The NASOP ensures that victims are allowed to move freely, giving victims protection when their safety is threatened, allowing victims to find employment, and if victims have no means of living, to provide them with basic needs and medical services.
Under the NASOP, the Community Development Department (JAPEM) will take the lead in providing the necessary care for TIP victims.
Most of the measures, he said, ensure the rights of victims which have already been enshrined in our laws, adding that measures are also put in place in the NASOP to train the enforcement and welfare officers involved.

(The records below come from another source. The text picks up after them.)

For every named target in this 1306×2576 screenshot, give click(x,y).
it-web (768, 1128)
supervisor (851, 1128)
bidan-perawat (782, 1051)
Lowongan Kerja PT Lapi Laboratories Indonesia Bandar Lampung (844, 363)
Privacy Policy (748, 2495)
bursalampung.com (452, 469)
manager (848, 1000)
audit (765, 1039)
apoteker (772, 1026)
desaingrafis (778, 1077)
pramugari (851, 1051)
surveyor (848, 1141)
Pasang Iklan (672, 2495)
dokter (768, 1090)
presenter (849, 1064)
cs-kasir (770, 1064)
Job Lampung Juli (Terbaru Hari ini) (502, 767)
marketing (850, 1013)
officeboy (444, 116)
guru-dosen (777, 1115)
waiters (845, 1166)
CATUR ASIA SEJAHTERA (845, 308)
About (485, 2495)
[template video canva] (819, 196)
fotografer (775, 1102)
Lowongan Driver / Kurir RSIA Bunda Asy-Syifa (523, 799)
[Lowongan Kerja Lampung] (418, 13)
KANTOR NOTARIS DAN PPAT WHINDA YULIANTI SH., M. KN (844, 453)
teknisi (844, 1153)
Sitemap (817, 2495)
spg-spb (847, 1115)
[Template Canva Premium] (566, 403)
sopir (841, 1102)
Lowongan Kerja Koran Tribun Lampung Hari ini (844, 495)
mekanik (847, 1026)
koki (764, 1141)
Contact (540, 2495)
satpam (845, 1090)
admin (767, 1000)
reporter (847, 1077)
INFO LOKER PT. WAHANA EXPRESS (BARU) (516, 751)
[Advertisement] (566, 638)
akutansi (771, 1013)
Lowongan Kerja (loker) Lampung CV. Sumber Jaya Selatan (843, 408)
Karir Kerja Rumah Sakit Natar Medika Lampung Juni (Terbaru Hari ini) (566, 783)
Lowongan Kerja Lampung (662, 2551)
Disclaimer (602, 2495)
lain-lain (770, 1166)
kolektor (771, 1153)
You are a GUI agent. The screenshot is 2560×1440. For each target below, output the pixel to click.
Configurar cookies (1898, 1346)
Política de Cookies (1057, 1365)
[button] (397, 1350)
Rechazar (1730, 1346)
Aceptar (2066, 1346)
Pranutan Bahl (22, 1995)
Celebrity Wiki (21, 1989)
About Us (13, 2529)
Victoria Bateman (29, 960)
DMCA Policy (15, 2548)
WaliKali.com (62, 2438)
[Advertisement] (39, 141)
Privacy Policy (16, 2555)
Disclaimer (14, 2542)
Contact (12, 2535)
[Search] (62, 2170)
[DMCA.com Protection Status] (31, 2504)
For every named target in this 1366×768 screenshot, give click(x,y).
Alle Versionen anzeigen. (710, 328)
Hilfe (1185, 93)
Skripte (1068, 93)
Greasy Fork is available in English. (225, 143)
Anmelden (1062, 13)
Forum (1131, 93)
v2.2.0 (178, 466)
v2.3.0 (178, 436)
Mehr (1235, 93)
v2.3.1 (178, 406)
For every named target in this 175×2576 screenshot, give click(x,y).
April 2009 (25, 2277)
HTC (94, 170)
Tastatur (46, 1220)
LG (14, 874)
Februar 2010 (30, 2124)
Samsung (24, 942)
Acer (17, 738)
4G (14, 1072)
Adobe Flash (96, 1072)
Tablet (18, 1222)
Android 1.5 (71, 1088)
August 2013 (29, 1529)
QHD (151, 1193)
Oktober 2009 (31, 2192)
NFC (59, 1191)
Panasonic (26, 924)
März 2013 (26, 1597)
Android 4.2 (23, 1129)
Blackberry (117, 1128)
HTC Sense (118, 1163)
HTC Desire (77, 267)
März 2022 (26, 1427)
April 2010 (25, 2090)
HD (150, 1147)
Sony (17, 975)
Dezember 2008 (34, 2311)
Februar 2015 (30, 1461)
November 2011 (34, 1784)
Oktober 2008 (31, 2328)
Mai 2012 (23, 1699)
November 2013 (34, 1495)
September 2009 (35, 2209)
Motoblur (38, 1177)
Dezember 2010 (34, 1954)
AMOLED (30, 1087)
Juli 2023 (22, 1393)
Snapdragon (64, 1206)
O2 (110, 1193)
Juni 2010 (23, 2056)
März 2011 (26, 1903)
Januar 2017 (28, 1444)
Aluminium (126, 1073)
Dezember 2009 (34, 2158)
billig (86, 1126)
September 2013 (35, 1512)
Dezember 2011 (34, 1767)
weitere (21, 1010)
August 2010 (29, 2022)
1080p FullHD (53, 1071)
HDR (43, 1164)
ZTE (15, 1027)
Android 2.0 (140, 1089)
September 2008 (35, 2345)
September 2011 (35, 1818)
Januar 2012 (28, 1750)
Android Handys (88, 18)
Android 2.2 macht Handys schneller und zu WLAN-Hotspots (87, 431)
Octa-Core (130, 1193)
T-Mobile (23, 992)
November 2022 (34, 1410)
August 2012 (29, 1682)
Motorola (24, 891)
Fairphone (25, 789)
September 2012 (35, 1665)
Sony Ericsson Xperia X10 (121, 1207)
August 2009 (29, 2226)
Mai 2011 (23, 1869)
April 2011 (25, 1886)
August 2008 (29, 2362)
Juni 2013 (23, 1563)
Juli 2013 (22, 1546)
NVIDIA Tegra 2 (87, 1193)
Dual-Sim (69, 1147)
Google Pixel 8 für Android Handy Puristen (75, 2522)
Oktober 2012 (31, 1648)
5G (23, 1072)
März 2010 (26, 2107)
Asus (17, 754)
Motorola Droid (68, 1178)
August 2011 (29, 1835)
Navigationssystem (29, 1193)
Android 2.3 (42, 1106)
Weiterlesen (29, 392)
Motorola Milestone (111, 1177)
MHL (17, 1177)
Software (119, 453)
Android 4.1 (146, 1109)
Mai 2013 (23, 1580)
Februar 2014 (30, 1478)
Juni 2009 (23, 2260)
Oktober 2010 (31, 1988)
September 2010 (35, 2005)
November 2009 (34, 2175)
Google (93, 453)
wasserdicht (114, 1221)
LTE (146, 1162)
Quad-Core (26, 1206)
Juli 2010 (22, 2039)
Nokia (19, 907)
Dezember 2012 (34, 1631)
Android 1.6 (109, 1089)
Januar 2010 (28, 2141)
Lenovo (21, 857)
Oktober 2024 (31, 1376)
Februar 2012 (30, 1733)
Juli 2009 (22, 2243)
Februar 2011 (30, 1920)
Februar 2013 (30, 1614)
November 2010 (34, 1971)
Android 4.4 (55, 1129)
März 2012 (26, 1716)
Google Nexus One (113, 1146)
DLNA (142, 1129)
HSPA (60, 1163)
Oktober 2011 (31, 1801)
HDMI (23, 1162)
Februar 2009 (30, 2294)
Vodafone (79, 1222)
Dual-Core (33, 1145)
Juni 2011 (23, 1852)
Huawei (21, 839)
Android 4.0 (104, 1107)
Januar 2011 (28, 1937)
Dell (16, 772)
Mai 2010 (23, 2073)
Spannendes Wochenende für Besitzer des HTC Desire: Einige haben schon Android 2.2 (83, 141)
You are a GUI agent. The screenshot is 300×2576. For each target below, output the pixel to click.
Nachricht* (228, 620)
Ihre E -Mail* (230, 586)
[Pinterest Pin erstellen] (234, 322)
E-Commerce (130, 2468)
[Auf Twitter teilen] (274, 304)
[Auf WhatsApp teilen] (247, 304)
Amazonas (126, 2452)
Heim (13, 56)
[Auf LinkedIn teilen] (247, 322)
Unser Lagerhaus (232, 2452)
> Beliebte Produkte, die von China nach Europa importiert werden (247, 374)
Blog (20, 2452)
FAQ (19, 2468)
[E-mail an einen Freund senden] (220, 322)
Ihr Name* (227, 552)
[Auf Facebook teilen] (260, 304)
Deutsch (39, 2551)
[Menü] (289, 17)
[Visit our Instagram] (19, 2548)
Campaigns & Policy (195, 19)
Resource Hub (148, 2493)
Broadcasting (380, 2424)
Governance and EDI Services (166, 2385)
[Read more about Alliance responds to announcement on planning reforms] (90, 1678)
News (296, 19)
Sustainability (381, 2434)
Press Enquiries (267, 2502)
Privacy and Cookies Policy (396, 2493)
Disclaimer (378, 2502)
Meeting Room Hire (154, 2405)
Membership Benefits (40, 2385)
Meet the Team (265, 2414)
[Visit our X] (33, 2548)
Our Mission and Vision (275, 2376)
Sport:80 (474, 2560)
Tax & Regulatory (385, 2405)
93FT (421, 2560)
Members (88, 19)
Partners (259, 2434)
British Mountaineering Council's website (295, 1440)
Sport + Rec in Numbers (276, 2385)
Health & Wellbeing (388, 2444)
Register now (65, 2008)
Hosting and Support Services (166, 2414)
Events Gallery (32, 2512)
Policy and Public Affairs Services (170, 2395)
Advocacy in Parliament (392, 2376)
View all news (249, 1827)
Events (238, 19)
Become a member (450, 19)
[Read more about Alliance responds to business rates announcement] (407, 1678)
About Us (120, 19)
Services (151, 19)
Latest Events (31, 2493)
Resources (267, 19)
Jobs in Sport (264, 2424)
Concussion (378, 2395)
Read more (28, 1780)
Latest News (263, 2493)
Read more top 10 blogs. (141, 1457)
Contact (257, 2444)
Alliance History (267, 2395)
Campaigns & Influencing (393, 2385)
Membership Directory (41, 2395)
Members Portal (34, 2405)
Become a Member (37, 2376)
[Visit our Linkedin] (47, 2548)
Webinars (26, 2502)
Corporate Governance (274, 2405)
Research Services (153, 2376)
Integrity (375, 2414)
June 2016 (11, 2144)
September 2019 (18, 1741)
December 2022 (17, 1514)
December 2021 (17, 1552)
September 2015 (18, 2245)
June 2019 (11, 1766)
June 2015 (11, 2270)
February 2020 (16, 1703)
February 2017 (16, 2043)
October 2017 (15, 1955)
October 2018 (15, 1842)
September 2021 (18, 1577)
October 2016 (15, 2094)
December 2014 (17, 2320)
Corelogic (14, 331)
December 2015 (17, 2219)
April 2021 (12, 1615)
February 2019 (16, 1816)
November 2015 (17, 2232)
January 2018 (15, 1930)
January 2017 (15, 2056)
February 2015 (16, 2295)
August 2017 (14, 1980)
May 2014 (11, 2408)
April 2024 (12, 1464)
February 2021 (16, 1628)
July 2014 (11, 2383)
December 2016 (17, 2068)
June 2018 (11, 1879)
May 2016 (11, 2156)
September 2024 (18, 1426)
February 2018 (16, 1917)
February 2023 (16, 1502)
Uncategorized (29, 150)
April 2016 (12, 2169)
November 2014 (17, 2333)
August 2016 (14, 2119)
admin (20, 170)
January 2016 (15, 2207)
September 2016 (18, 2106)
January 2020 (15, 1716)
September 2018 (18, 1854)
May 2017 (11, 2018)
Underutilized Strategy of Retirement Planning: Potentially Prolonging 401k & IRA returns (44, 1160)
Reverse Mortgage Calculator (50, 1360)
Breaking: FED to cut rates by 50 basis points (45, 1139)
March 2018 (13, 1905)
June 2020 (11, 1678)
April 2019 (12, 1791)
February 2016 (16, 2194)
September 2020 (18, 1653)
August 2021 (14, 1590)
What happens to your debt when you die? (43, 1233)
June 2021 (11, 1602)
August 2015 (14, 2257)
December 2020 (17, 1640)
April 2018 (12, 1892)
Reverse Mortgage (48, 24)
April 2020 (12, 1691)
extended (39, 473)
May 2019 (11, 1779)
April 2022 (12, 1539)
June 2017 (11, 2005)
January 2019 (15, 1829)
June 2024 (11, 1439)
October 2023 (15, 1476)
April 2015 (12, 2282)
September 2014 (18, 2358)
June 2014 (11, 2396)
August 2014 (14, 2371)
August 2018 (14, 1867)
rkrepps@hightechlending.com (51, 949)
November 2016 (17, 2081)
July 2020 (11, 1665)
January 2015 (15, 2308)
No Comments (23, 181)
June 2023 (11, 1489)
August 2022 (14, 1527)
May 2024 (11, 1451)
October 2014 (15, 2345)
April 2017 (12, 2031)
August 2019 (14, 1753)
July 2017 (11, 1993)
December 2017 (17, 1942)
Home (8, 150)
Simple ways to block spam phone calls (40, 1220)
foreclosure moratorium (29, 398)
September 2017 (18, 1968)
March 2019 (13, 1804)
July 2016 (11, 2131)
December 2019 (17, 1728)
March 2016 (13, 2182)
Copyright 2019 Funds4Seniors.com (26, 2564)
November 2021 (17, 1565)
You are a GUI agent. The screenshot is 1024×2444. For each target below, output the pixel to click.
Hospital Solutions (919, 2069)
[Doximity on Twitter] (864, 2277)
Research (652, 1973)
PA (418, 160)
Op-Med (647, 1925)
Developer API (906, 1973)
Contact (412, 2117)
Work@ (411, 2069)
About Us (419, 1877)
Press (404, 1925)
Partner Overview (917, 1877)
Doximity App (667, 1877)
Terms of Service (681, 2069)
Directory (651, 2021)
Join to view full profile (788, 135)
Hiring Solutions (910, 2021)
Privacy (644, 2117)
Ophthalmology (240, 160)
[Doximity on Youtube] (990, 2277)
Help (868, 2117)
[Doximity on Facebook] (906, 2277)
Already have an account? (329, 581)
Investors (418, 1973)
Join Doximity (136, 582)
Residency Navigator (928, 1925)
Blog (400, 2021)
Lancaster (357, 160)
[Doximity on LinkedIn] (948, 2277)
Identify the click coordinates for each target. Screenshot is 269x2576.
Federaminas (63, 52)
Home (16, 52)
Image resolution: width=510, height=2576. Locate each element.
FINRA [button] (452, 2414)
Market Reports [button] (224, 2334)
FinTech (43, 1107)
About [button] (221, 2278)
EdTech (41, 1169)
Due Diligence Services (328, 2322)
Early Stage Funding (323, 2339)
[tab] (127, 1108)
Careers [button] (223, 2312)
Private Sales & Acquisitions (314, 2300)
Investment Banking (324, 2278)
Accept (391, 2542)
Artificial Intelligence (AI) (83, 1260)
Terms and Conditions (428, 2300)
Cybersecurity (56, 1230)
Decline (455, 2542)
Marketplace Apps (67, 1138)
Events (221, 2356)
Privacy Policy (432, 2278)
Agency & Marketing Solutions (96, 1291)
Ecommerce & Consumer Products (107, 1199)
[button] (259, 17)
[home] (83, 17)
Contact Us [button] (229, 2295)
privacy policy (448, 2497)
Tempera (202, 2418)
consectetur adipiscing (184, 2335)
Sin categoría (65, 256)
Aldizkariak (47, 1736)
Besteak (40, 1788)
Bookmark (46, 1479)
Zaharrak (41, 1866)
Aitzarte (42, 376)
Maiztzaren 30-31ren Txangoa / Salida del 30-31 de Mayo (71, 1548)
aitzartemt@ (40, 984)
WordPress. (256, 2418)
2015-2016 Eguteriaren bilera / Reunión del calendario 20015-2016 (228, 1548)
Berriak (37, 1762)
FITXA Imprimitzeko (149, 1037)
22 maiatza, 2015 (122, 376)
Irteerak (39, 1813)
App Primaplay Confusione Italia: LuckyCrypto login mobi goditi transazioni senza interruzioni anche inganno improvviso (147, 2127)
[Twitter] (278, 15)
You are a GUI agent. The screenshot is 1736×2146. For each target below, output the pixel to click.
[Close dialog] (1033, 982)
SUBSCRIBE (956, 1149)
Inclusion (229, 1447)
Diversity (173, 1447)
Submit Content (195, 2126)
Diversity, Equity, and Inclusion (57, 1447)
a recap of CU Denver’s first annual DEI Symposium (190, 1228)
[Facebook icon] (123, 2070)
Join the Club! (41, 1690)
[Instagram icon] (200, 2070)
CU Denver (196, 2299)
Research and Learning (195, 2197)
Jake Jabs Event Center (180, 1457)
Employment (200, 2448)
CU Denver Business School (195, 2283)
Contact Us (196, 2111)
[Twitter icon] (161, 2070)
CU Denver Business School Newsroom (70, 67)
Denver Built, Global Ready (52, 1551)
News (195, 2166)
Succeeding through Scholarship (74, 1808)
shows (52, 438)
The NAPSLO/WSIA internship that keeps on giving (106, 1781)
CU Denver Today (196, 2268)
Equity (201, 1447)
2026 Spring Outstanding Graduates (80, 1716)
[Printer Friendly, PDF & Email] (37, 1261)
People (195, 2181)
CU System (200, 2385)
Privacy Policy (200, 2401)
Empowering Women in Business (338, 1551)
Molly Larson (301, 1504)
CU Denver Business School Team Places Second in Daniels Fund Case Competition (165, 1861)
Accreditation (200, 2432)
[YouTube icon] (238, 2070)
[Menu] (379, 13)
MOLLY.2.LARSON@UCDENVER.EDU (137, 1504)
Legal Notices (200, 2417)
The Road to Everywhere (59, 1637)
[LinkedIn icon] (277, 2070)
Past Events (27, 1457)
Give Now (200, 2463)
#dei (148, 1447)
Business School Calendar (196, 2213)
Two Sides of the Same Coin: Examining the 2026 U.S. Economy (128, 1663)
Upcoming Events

To ensure that the public is well aware of TIP cases, the permanent secretary also shared that a special task force has been established under the National Committee to oversee public awareness efforts to address TIP.
He said the task force is rolling out an awareness programme that is targetted for employers, with a focus on ethical employment practices for the prevention of TIP; foreign workers, with a focus on their rights as employees and measures to protect them from becoming victims of TIP; and the general public, to educate them on the indicators of TIP and the steps to take if they discover suspected cases of TIP.